**DATA ROWS:**
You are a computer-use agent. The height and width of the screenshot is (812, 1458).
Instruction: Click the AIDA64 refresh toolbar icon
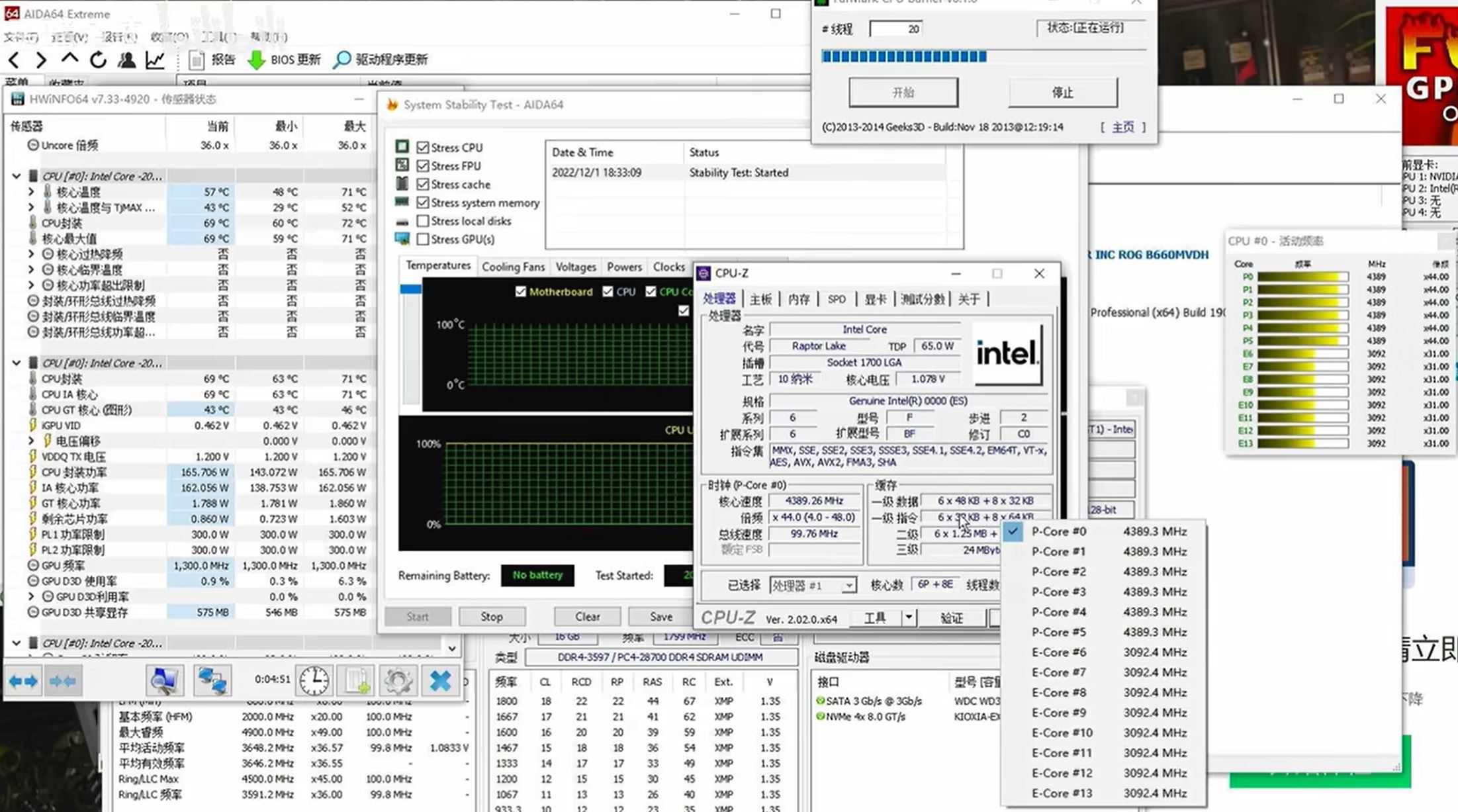[98, 60]
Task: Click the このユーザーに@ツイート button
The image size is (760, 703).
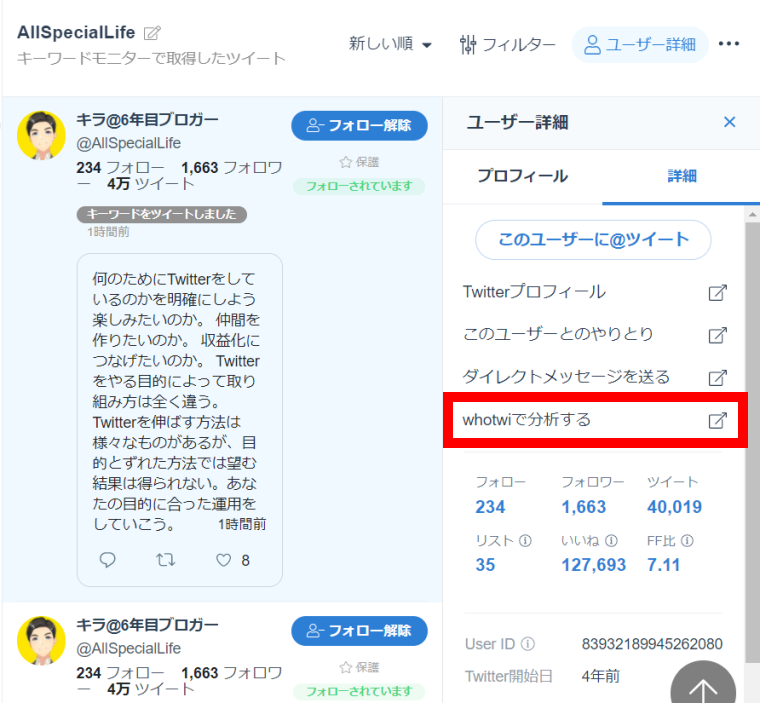Action: [593, 240]
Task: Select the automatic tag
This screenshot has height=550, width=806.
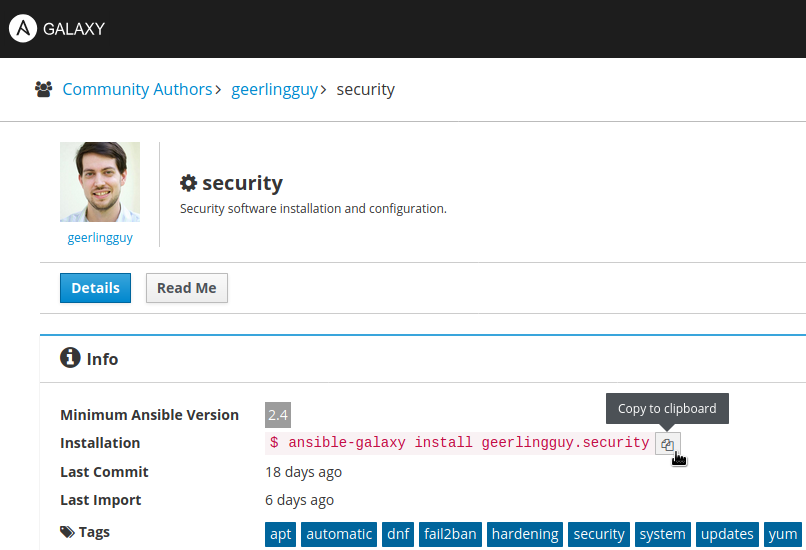Action: [x=339, y=534]
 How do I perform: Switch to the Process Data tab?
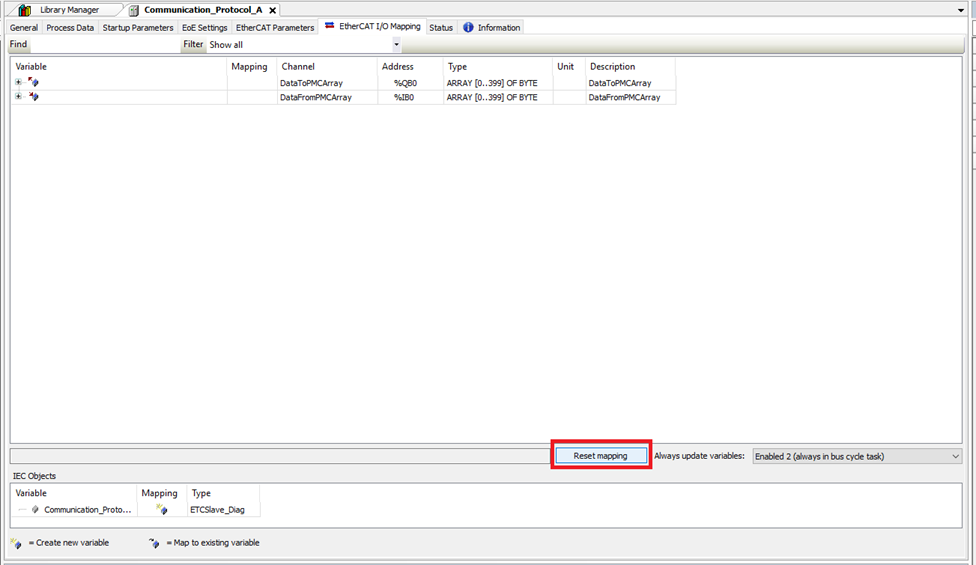tap(70, 28)
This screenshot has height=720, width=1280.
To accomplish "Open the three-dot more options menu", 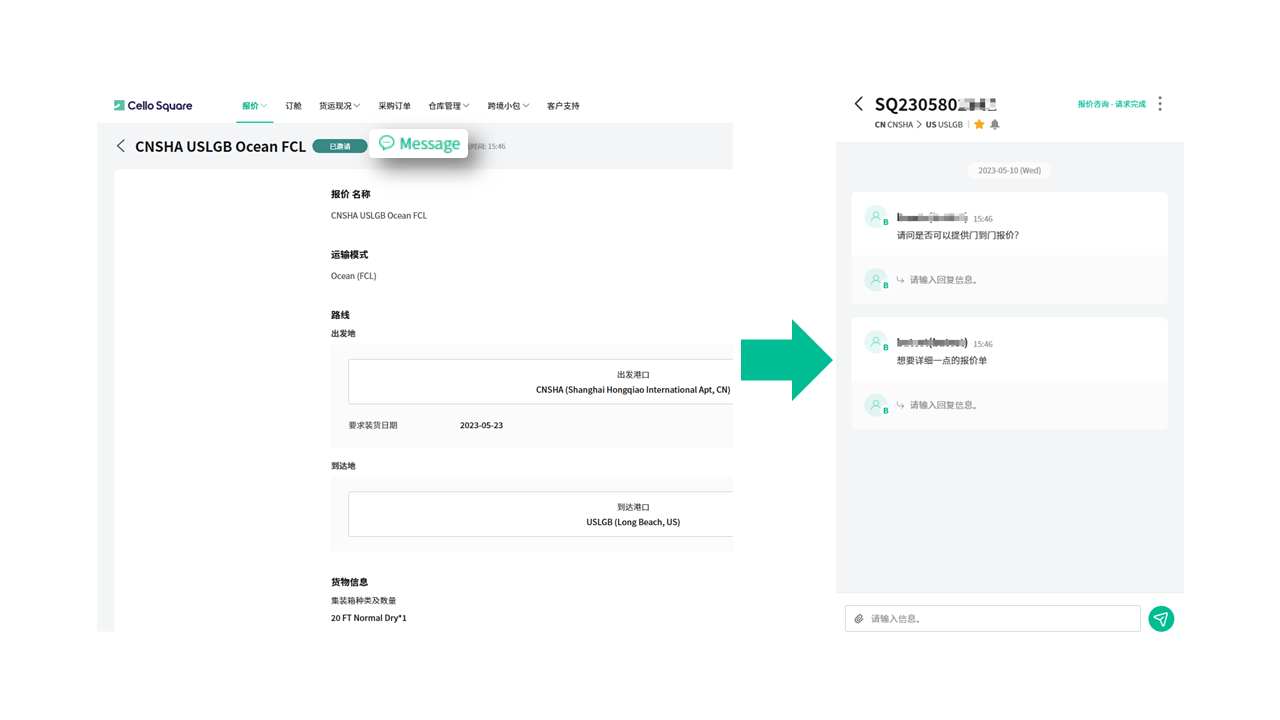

**TASK DESCRIPTION:**
Rewrite all of the items above, changing each "screenshot" to "screen capture" and keeping everything else the same. Leave the pictures out of your version.

**RESULT OF THE TASK:**
You are a computer-use agent. The height and width of the screen capture is (812, 1458).
Instruction: Click the AIDA64 refresh toolbar icon
[98, 60]
Task: Click the このユーザーに@ツイート button
The image size is (760, 703).
Action: [593, 240]
Task: Select the automatic tag
This screen capture has height=550, width=806.
Action: [x=339, y=534]
 How do I perform: Switch to the Process Data tab?
tap(70, 28)
This screen capture has height=720, width=1280.
To accomplish "Open the three-dot more options menu", 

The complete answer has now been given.